It is evening. Yonder by the fire sits one of Meta’s aunts, working away at her “rock and her reel,” as she seemed always working, spinning, spinning, spinning.
Meta near her, with her zither. She had been playing, but her fingers now lay listlessly on her strings, only now and then some sweet wailing notes and chords were brought out as if the hands were en rapport with her heart.
“And you really say you saw him in your dreams, dear auntie?”
Whirr—whirr—whirr, went the wheel.
“I saw him,” replied the kindly but ancient dame. “I saw him. I can see him now as I saw him in my dream. He is lying on the ground, and his face hardly less pale than the snow.” Whirr—whirr—it—it. “Oh, auntie, don’t frighten me, dear!”
“But kindly men are kneeling by him. They raise him. He revives. The blood returns to his cheeks. He will live!”

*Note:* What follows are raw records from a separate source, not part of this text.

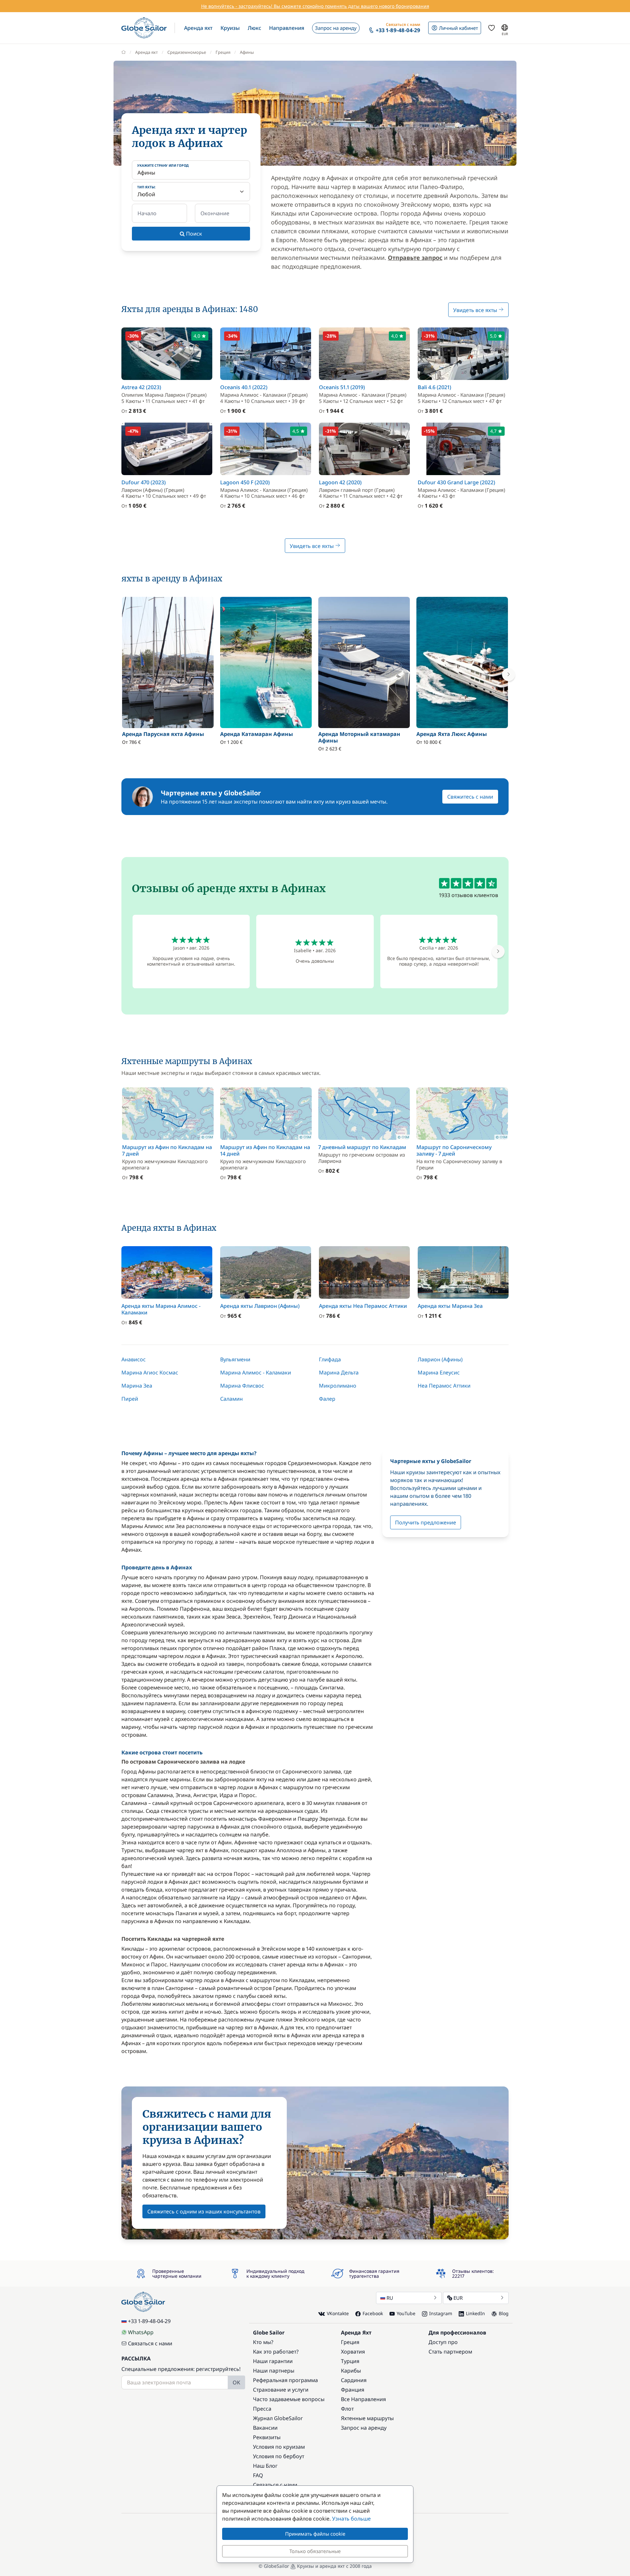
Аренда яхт (146, 52)
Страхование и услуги (280, 2389)
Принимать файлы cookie (315, 2533)
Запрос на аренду (364, 2427)
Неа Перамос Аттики (444, 1385)
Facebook (373, 2313)
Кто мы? (263, 2342)
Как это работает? (276, 2351)
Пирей (129, 1398)
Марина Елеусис (439, 1372)
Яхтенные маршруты (367, 2418)
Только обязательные (315, 2551)
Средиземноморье (186, 52)
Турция (350, 2361)
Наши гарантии (273, 2361)
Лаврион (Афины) (440, 1359)
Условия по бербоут (278, 2456)
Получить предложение (425, 1522)
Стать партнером (450, 2351)
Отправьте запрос (415, 258)
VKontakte (338, 2313)
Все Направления (363, 2399)
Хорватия (353, 2351)
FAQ (258, 2475)
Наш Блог (265, 2465)
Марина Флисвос (242, 1385)
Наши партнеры (273, 2370)
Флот (347, 2408)
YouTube (406, 2313)
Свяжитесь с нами (470, 796)
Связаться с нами (150, 2343)
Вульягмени (235, 1359)
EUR (458, 2297)
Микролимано (337, 1385)
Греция (223, 52)
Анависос (133, 1359)
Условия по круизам (279, 2446)
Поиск (193, 233)
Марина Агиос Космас (149, 1372)
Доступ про (443, 2342)
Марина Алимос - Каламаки (255, 1372)
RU (390, 2297)
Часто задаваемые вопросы (289, 2399)
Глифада (330, 1359)
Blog (504, 2313)
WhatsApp (141, 2332)
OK (236, 2382)
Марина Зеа (136, 1385)
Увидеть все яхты (475, 310)
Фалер (327, 1398)
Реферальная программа (285, 2380)
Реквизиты (267, 2437)
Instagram (440, 2313)
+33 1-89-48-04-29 (149, 2321)
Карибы (351, 2370)
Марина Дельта (339, 1372)
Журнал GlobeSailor (278, 2418)
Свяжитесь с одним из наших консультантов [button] (204, 2211)
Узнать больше (351, 2518)
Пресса (262, 2408)
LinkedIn (475, 2313)
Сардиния (354, 2380)
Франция (352, 2389)
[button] (198, 28)
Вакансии (265, 2427)
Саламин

“Bless you, auntie, bless you!” Whirr—whirr went the wheel. The snow-flea in his cage twittered fondly. The raven on his log, which he seemed never to leave, stretched himself a leg at a time, then both wings at once. He was very old, that raven, and Poe’s looked not more weird, and—
“His mate long dead, his nestlings flown,
The moss had o’er his eyrie grown,
While all the scenes his youth had known
Were changed and old.”
Meta plays now; she is more happy. Her aunt has given her hope.
But somehow she does not play long; she is easily tired now, so she rises and lays aside the instrument, then stands by the window to watch the snowy mountain peaks changing to pink and to purple in the sun’s parting rays.